Dynamics of bioluminescence potential and physical, bio-optical properties on the shelf and shelf-slope of the Delaware Bay.

Igor Shulman1, Bradley Penta2, Stephanie C Anderson2, Mark A Moline3, Matthew J Oliver4, Jonathan Cohen5, Katherine Hudson Gallagher4, Clark David Rowley6 and Ana E Rice2, (1)US Naval Research Laboratory, Washington, DC, United States, (2)US Naval Research Laboratory, Stennis Space Center, MS, United States, (3)University of Delaware, Lewes, DE, United States, (4)University of Delaware, Newark, DE, United States, (5)University of Delaware, School of Marine Science and Policy, Lewes, DE, United States, (6)US Naval Research Laboratory, Ocean Sciences Division, Washington, DC, United States
Abstract:
Dynamics of chlorophyll enhancement at the shelf-slope hydrographic front is investigated. On May 2nd of 2018, high chlorophyll (Chl) filament (enhancement) was observed by VIIRS ocean color imagery along the shelf-slope front (SSF) of the Delaware Bay area.

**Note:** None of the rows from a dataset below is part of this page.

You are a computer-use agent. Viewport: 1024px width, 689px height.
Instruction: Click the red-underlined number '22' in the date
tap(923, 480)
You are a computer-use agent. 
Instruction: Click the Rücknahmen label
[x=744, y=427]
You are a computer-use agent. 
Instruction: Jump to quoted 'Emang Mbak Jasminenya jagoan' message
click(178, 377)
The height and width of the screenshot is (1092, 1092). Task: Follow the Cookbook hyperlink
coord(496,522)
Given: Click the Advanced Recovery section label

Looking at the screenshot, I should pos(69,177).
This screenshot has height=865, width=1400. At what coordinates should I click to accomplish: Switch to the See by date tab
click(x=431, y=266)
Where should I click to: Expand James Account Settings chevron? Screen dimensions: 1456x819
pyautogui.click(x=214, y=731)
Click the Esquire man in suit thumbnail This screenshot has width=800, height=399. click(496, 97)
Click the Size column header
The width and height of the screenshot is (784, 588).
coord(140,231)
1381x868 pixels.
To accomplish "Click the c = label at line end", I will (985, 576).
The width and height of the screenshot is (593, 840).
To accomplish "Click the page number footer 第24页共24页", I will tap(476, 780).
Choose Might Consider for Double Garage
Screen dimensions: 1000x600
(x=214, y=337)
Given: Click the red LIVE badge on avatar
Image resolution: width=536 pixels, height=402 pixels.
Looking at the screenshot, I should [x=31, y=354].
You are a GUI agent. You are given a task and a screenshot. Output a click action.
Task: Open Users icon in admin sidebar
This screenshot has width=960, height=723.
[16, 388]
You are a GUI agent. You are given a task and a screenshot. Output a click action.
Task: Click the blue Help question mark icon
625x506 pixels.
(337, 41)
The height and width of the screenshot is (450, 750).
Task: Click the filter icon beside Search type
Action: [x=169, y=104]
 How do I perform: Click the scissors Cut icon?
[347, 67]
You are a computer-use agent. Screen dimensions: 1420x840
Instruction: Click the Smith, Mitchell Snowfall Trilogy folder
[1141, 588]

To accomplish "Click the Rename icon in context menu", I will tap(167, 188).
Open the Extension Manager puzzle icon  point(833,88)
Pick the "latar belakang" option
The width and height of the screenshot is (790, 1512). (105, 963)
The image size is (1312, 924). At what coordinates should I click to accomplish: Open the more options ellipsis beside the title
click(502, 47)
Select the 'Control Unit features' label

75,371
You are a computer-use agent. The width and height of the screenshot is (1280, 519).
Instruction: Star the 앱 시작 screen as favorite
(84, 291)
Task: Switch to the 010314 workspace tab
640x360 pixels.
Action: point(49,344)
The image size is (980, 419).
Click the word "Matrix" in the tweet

The high Chl filament had weakened and disappeared in satellite imagery over next two days. Our observational and modeling studies demonstrated that the following processes affected the dynamics of the Chl enhancement at the SSF: a) wind reversal from down-welling to upwelling favorable, the observed wind reversal changed currents direction: from southward to offshore; b) offshore currents brought warmer and fresher Delaware Bay outflow waters (from estuary-slope system) to the shelf and shelf –slope areas; c) interaction of the warmer and fresher Delaware Bay outflow with colder and more saline water at SSF resulted in downwelling on the dense side of the front and a subduction of high CHL filament into the subsurface below 10-15m depth. Bioluminescence (BL) potential observations in combination with Chl and optical backscattering (bb) indicated the transition from an autotrophic bioluminescent community (before the wind reversal) to more heterotrophic bioluminescent community (after the wind reversal).